The problem =
Please print every line of the listing, unchanged.

Task input =
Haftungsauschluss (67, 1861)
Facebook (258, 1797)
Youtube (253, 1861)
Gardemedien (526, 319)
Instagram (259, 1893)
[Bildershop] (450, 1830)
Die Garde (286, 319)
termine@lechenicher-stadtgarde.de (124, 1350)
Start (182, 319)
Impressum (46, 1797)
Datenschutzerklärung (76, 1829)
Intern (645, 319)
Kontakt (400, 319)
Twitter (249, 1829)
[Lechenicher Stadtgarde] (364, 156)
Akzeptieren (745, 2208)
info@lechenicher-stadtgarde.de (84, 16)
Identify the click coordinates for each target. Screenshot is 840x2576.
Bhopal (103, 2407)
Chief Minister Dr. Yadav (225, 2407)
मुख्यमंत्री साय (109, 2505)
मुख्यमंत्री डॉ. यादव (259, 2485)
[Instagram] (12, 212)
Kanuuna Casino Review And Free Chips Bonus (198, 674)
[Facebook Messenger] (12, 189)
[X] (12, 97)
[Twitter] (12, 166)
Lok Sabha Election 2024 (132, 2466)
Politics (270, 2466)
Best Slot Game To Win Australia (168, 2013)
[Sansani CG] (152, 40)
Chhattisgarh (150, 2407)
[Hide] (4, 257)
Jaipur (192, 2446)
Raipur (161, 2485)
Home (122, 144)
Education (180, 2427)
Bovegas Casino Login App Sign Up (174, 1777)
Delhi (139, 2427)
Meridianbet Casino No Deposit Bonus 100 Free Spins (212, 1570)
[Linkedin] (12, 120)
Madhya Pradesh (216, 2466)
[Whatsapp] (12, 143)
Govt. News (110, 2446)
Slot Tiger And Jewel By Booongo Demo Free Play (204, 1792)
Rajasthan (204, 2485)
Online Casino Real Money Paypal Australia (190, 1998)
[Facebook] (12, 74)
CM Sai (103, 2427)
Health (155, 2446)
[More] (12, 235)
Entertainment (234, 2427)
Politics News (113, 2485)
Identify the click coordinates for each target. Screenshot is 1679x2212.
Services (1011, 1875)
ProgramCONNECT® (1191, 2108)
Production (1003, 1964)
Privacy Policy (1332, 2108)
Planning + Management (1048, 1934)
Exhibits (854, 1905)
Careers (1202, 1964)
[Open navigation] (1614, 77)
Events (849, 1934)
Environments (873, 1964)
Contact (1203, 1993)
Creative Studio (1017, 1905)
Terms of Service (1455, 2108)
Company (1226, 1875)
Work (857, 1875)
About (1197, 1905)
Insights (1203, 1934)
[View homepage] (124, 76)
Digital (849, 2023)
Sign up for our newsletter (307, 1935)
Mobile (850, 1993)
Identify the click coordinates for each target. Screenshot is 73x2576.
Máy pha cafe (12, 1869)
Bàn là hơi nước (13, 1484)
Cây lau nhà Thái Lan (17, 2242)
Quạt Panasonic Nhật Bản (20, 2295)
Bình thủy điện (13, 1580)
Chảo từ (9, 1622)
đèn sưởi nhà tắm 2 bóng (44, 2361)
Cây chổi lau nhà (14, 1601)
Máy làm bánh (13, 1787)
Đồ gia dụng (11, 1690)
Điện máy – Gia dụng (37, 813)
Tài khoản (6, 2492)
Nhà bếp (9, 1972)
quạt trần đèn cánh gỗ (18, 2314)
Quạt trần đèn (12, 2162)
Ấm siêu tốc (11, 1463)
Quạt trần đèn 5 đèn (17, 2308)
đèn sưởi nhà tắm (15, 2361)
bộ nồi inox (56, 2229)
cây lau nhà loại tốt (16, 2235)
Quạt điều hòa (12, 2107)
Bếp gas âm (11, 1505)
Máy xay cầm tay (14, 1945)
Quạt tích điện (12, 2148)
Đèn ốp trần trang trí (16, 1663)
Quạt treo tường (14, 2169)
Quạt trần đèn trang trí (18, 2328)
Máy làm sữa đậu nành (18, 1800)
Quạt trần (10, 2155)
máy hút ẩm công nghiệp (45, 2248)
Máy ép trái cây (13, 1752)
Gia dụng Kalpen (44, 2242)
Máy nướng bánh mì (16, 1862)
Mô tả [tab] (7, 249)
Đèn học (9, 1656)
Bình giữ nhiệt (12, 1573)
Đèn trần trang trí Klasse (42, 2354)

Task solution =
Haftungsauschluss (67, 1861)
Facebook (258, 1797)
Youtube (253, 1861)
Gardemedien (526, 319)
Instagram (259, 1893)
[Bildershop] (450, 1830)
Die Garde (286, 319)
termine@lechenicher-stadtgarde.de (124, 1350)
Start (182, 319)
Impressum (46, 1797)
Datenschutzerklärung (76, 1829)
Intern (645, 319)
Kontakt (400, 319)
Twitter (249, 1829)
[Lechenicher Stadtgarde] (364, 156)
Akzeptieren (745, 2208)
info@lechenicher-stadtgarde.de (84, 16)
Identify the click coordinates for each target. Screenshot is 840x2576.
Bhopal (103, 2407)
Chief Minister Dr. Yadav (225, 2407)
मुख्यमंत्री साय (109, 2505)
मुख्यमंत्री डॉ. यादव (259, 2485)
[Instagram] (12, 212)
Kanuuna Casino Review And Free Chips Bonus (198, 674)
[Facebook Messenger] (12, 189)
[X] (12, 97)
[Twitter] (12, 166)
Lok Sabha Election 2024 (132, 2466)
Politics (270, 2466)
Best Slot Game To Win Australia (168, 2013)
[Sansani CG] (152, 40)
Chhattisgarh (150, 2407)
[Hide] (4, 257)
Jaipur (192, 2446)
Raipur (161, 2485)
Home (122, 144)
Education (180, 2427)
Bovegas Casino Login App Sign Up (174, 1777)
Delhi (139, 2427)
Meridianbet Casino No Deposit Bonus 100 Free Spins (212, 1570)
[Linkedin] (12, 120)
Madhya Pradesh (216, 2466)
[Whatsapp] (12, 143)
Govt. News (110, 2446)
Slot Tiger And Jewel By Booongo Demo Free Play (204, 1792)
Rajasthan (204, 2485)
Online Casino Real Money Paypal Australia (190, 1998)
[Facebook] (12, 74)
CM Sai (103, 2427)
Health (155, 2446)
[More] (12, 235)
Entertainment (234, 2427)
Politics News (113, 2485)
Identify the click coordinates for each target. Screenshot is 1679x2212.
Services (1011, 1875)
ProgramCONNECT® (1191, 2108)
Production (1003, 1964)
Privacy Policy (1332, 2108)
Planning + Management (1048, 1934)
Exhibits (854, 1905)
Careers (1202, 1964)
[Open navigation] (1614, 77)
Events (849, 1934)
Environments (873, 1964)
Contact (1203, 1993)
Creative Studio (1017, 1905)
Terms of Service (1455, 2108)
Company (1226, 1875)
Work (857, 1875)
About (1197, 1905)
Insights (1203, 1934)
[View homepage] (124, 76)
Digital (849, 2023)
Sign up for our newsletter (307, 1935)
Mobile (850, 1993)
Identify the click coordinates for each target. Screenshot is 73x2576.
Máy pha cafe (12, 1869)
Bàn là hơi nước (13, 1484)
Cây lau nhà Thái Lan (17, 2242)
Quạt Panasonic Nhật Bản (20, 2295)
Bình thủy điện (13, 1580)
Chảo từ (9, 1622)
đèn sưởi nhà tắm 2 bóng (44, 2361)
Cây chổi lau nhà (14, 1601)
Máy làm bánh (13, 1787)
Đồ gia dụng (11, 1690)
Điện máy – Gia dụng (37, 813)
Tài khoản (6, 2492)
Nhà bếp (9, 1972)
quạt trần đèn cánh gỗ (18, 2314)
Quạt trần đèn (12, 2162)
Ấm siêu tốc (11, 1463)
Quạt trần đèn 5 đèn (17, 2308)
đèn sưởi nhà tắm (15, 2361)
bộ nồi inox (56, 2229)
cây lau nhà loại tốt (16, 2235)
Quạt điều hòa (12, 2107)
Bếp gas âm (11, 1505)
Máy xay cầm tay (14, 1945)
Quạt tích điện (12, 2148)
Đèn ốp trần trang trí (16, 1663)
Quạt treo tường (14, 2169)
Quạt trần đèn trang trí (18, 2328)
Máy làm sữa đậu nành (18, 1800)
Quạt trần (10, 2155)
máy hút ẩm công nghiệp (45, 2248)
Máy ép trái cây (13, 1752)
Gia dụng Kalpen (44, 2242)
Máy nướng bánh mì (16, 1862)
Mô tả [tab] (7, 249)
Đèn học (9, 1656)
Bình giữ nhiệt (12, 1573)
Đèn trần trang trí Klasse (42, 2354)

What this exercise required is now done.